Conventions de management

Conventions de management ou de direction intra-groupe : quand sonne le glas ?

La recherche de la rationalisation de la charge fiscale au sein du groupe et d’optimisation de la situation sociale des dirigeants se traduit fréquemment par la conclusion de conventions intra-groupe. De récents arrêts des juridictions commerciales comme fiscales sont venus ébranler la notion de convention de direction. Quelles précautions prendre aujourd’hui dans la rédaction et la mise en place de telles conventions ?

La Cour de Cassation a rendu, le 23 octobre 2012, un nouvel arrêt (Cass. Com. n°11-23.376) condamnant les conventions de prestations de services dites « de direction » visant à rémunérer des missions relevant, en tout ou partie, des fonctions de direction du dirigeant.

Un premier arrêt « Sorepla » (Cass. Com. 14/09/2010 n°09-16.084) avait déjà invalidé, pour absence de cause, une convention de direction dans la mesure où elle faisait double emploi avec l’exercice par le prestataire des fonctions de directeur général, au sein de la société bénéficiaire. La décision rendue en 2012 suit le même raisonnement, sur le fondement de l’absence de contrepartie réelle pour la bénéficiaire.

Dans les deux cas, la sanction est particulièrement lourde : la nullité de la convention sur le plan civil, à laquelle vient s’ajouter, sur le plan fiscal, le rejet de la charge, sans compter les risques encourus sur le plan pénal.

La déduction fiscale des redevances d’assistance qu’une filiale peut être amenée à verser à sa société mère est subordonnée à la production de justifications extra-comptables de la réalité et de l’étendue des services rendus, ainsi que du caractère non excessif du prix facturé. La charge de la preuve repose sur le contribuable.

L’application de ces principes par le juge fiscal fait écho à la jurisprudence commerciale. Il a été notamment jugé qu’une société, ayant pris la décision de gestion de ne pas rémunérer son Président-directeur général, personne physique, et qui rémunère une société tierce au titre d’une convention de prestations de services commet un acte anormal de gestion. Ce, dans la mesure où les services rendus par la société prestataire ne se distinguent pas, ou sont à tout le moins équivalents aux activités normalement inhérentes à la fonction de direction litigieuse. (Cour Administrative d’Appel de Nancy, 9 octobre 2003, “Gamlor” ; Tribunal Administratif de Cergy-Pontoise, 23 septembre 2010, “Somfy SA”).
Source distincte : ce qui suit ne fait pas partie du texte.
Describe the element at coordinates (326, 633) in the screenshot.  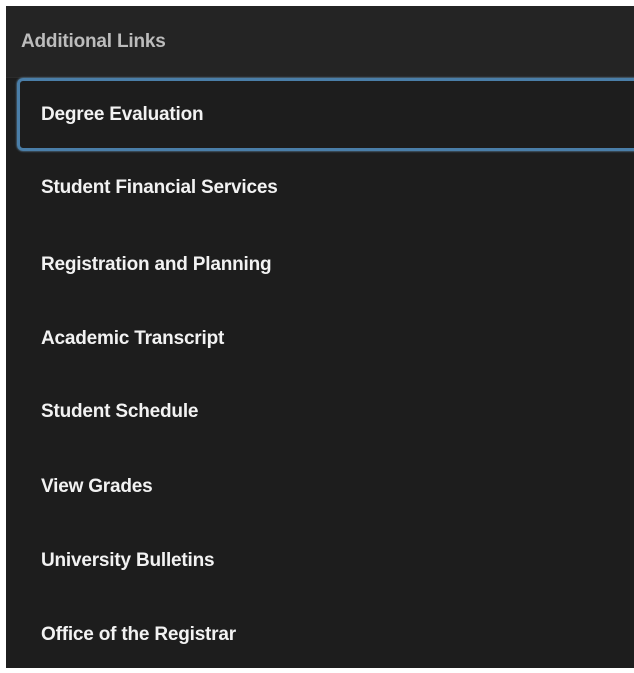
I see `link-office-of-the-registrar: Office of the Registrar` at that location.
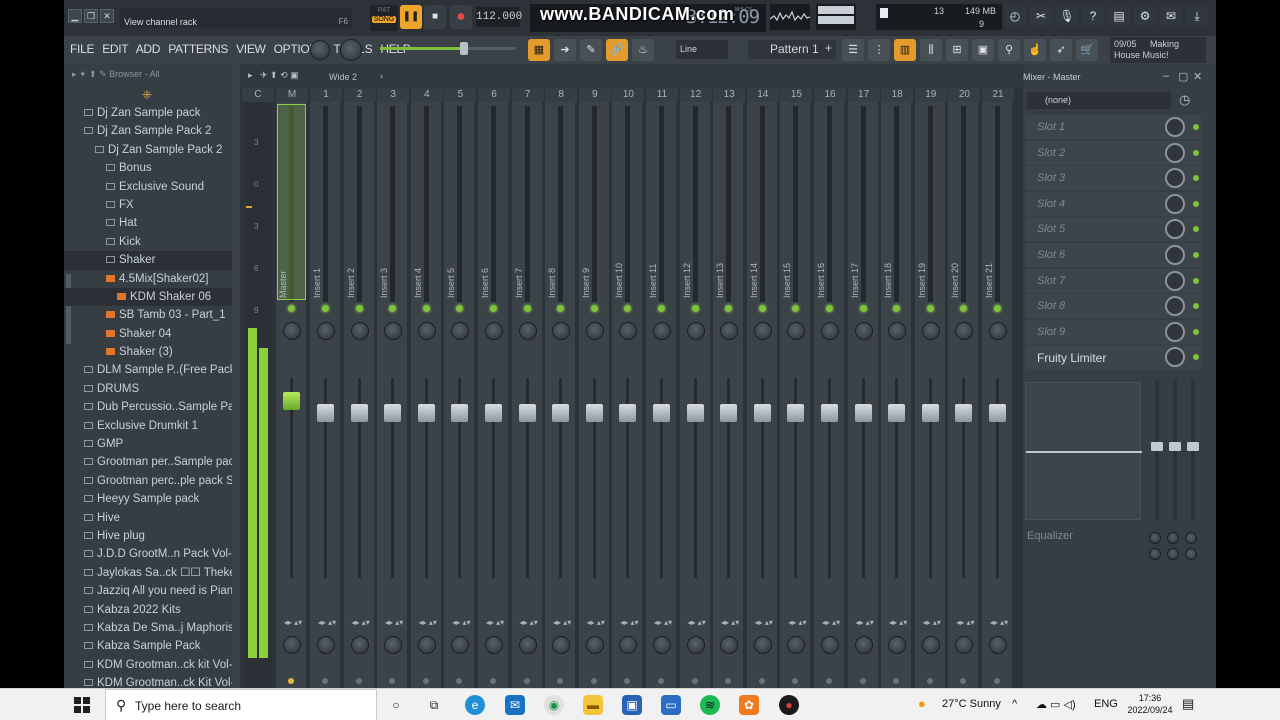  Describe the element at coordinates (148, 389) in the screenshot. I see `browser-item: DRUMS` at that location.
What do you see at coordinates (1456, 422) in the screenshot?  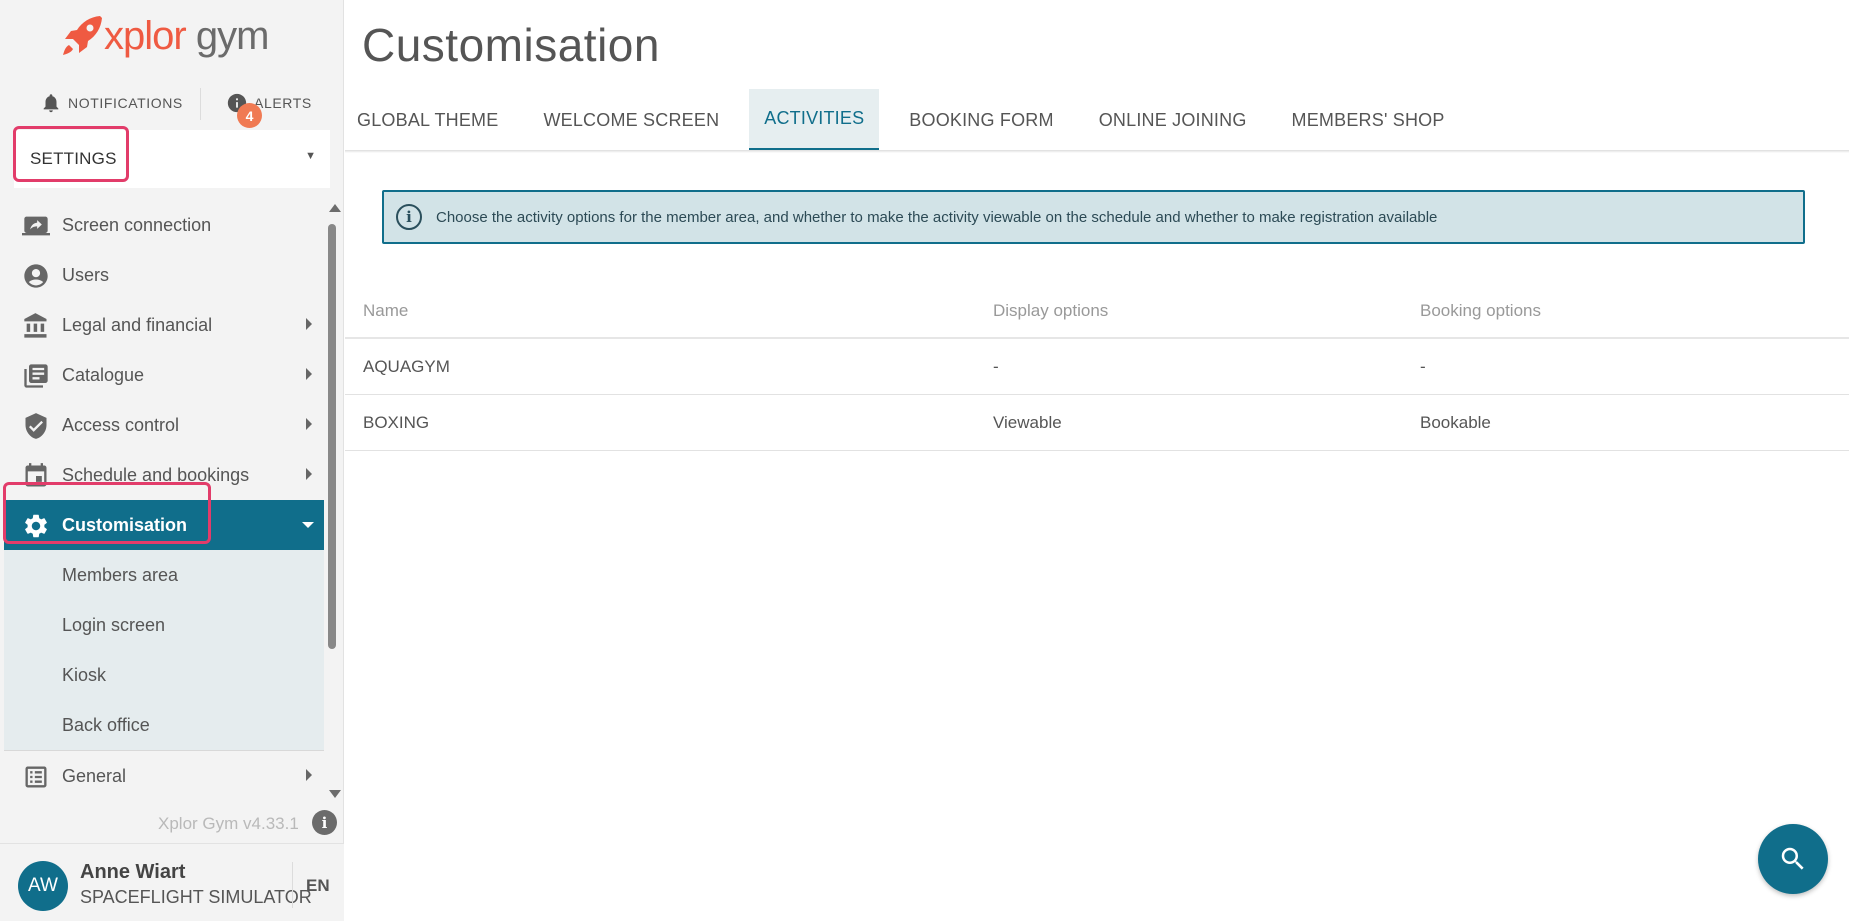 I see `cell-booking-option: Bookable` at bounding box center [1456, 422].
Eviter la confusion des genres

Pour rejeter la déductibilité de la charge, l’administration fiscale tire argument, dans ses propositions de rectification, non seulement de la jurisprudence fiscale fondée sur l’opposabilité de la décision de gestion de ne pas rémunérer les fonctions exercés par le mandataire social dans la filiale, mais également de la décision « Sorepla » de la Cour de cassation, qui invalide la convention en tant que telle. Outre les conséquences en matière d’impôt sur les sociétés, la société pourrait également se voir appliquer les majorations pour manquement délibéré et se voir refuser le droit de récupérer la TVA facturée par la société prestataire de services.

Les retours d’expérience laissent encore entrevoir de rares pistes pour réduire les risques ainsi mis en lumière. Dans certains cas, la nomination de la société prestataire aux fonctions de mandataire social sera privilégiée pour maintenir le statut fiscal et social du dirigeant, personne physique, en l’état. Dans d’autres hypothèses, l’articulation méticuleuse entre les pouvoirs des mandataires sociaux et le périmètre d’intervention de la convention permettra de ménager les enjeux, sans s’affranchir des compétences propres à chaque organe social découlant de la loi.

En toute hypothèse, les conventions de management mises en place dans les groupes par le passé doivent faire l’objet d’un examen minutieux au regard des dernières évolutions jurisprudentielles. La confusion des genres doit être évitée et les risques encourus appréciés très en amont, afin d’éviter les réactions en chaîne découlant de la nullité d’une convention. Les impacts pour le groupe peuvent, en effet, se cumuler avec les incidences patrimoniales au niveau des dirigeants.